ERROR: testSyncBatchNormNormalEval (main.SyncTestCase)
Traceback (most recent call last):
File "test_sync_batchnorm.py", line 77, in testSyncBatchNormNormalEval
self._checkBatchNormResult(bn, sync_bn, torch.rand(16, 10), False)
File "test_sync_batchnorm.py", line 61, in _checkBatchNormResult
self.assertTensorClose(input1.data, input2.data)
File "/home/liuyongcheng/3dcls/scannet/embed/scancls_embed13/syncbn/unittest.py", line 28, in assertTensorClose
self.assertTrue(torch.allclose(x, y), message)
AttributeError: module 'torch' has no attribute 'allclose'
ERROR: testSyncBatchNormNormalTrain (main.SyncTestCase)
Traceback (most recent call last):
File "test_sync_batchnorm.py", line 71, in testSyncBatchNormNormalTrain
self._checkBatchNormResult(bn, sync_bn, torch.rand(16, 10), True)
File "test_sync_batchnorm.py", line 61, in _checkBatchNormResult
self.assertTensorClose(input1.data, input2.data)
File "/home/liuyongcheng/3dcls/scannet/embed/scancls_embed13/syncbn/unittest.py", line 28, in assertTensorClose
self.assertTrue(torch.allclose(x, y), message)
AttributeError: module 'torch' has no attribute 'allclose'
ERROR: testSyncBatchNormSyncEval (main.SyncTestCase)
Traceback (most recent call last):
File "test_sync_batchnorm.py", line 97, in testSyncBatchNormSyncEval
self._checkBatchNormResult(bn, sync_bn, torch.rand(16, 10), False, cuda=True)
File "test_sync_batchnorm.py", line 61, in _checkBatchNormResult
self.assertTensorClose(input1.data, input2.data)
File "/home/liuyongcheng/3dcls/scannet/embed/scancls_embed13/syncbn/unittest.py", line 28, in assertTensorClose
self.assertTrue(torch.allclose(x, y), message)
AttributeError: module 'torch' has no attribute 'allclose'
ERROR: testSyncBatchNormSyncTrain (main.SyncTestCase)
Traceback (most recent call last):
File "test_sync_batchnorm.py", line 87, in testSyncBatchNormSyncTrain
self._checkBatchNormResult(bn, sync_bn, torch.rand(16, 10), True, cuda=True)

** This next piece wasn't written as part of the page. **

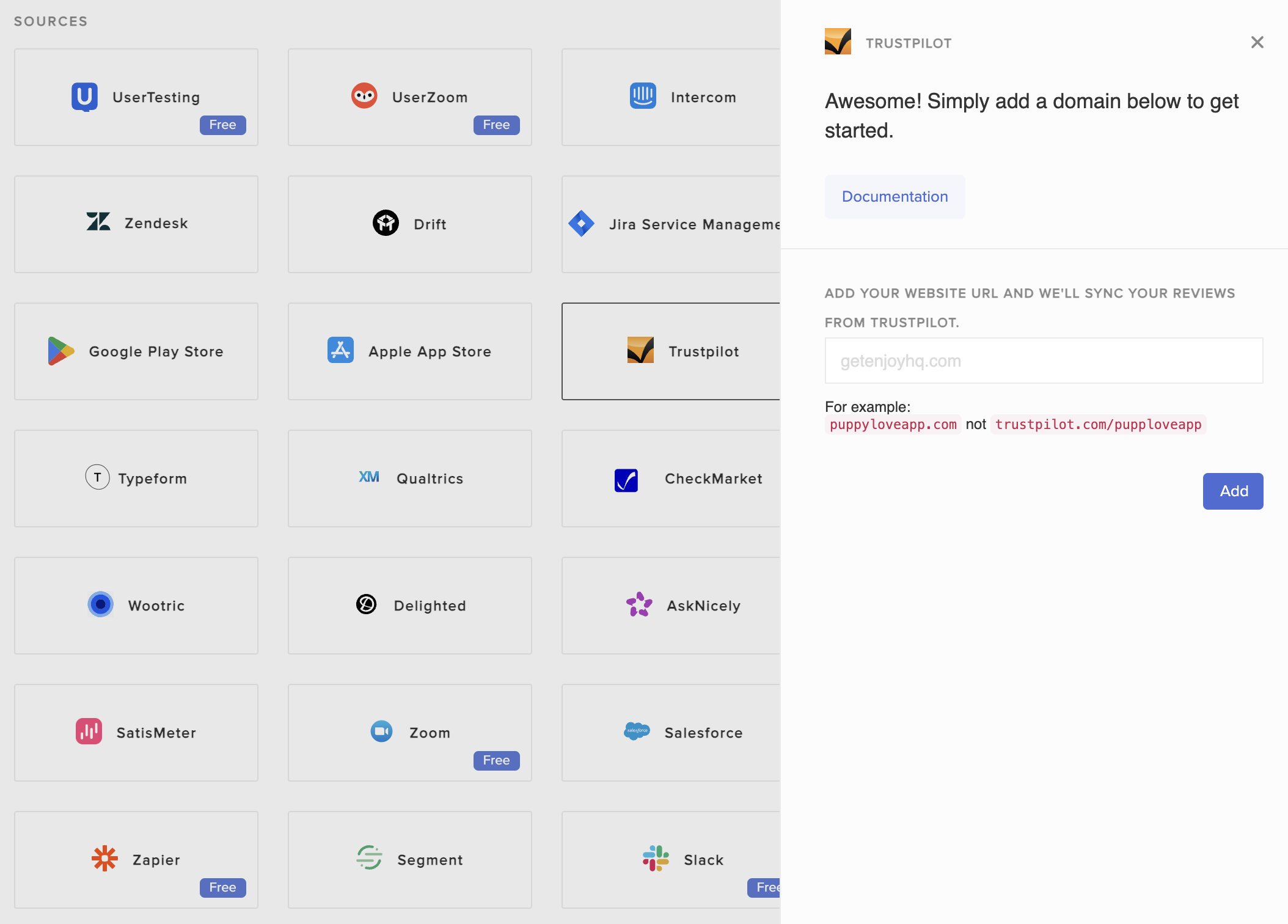Click the website URL input field

point(1043,361)
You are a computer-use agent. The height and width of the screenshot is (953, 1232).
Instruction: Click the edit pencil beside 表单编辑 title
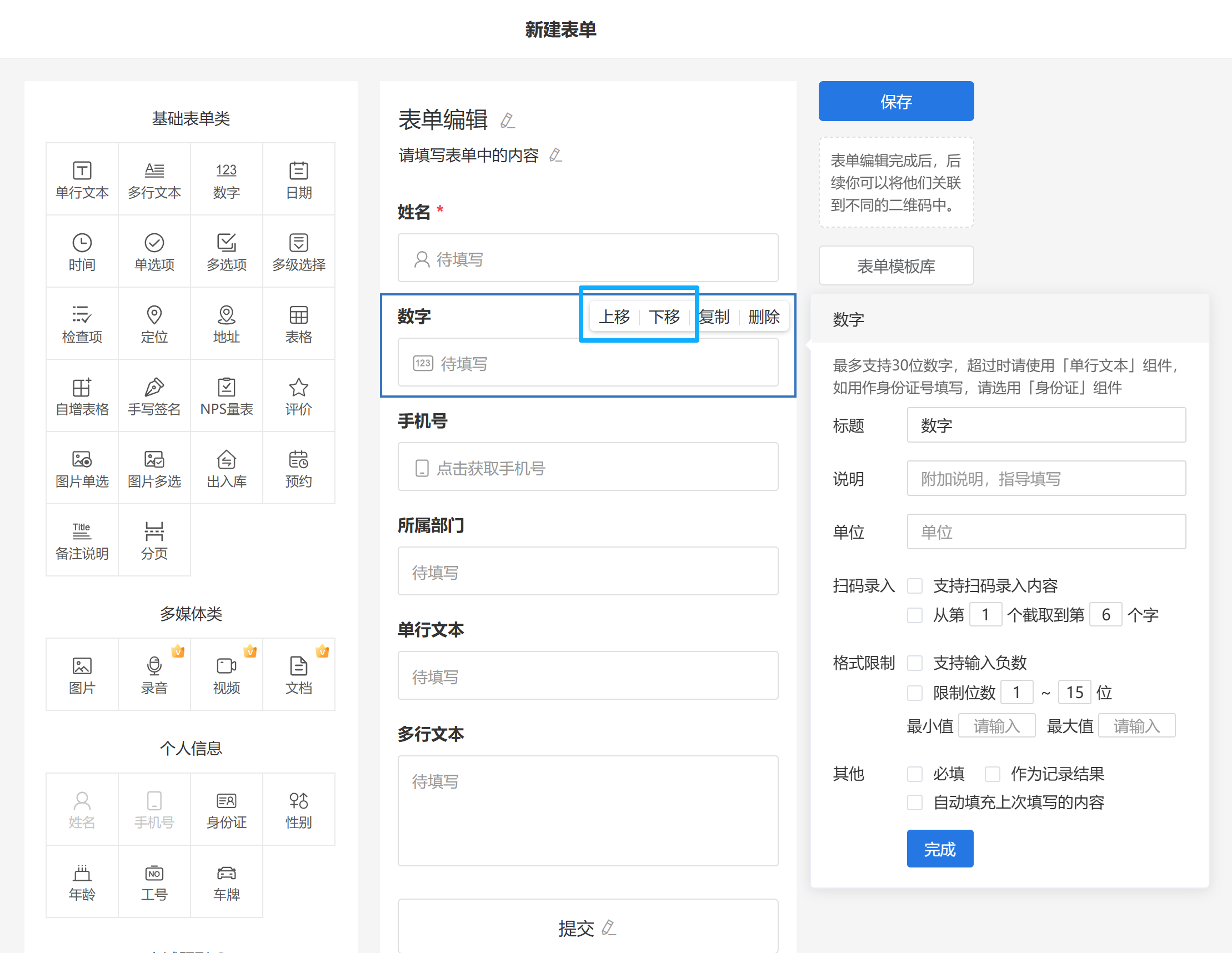tap(507, 121)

File "test_sync_batchnorm.py", line 59, in _checkBatchNormResult
output2.sum().backward()
File "/home/liuyongcheng/anaconda3/lib/python3.6/site-packages/torch/autograd/variable.py", line 167, in backward
torch.autograd.backward(self, gradient, retain_graph, create_graph, retain_variables)
File "/home/liuyongcheng/anaconda3/lib/python3.6/site-packages/torch/autograd/init.py", line 99, in backward
variables, grad_variables, retain_graph)
RuntimeError: torch/csrc/autograd/input_buffer.cpp:14: add: Assertion pos >= 0 && pos < buffer.size() failed.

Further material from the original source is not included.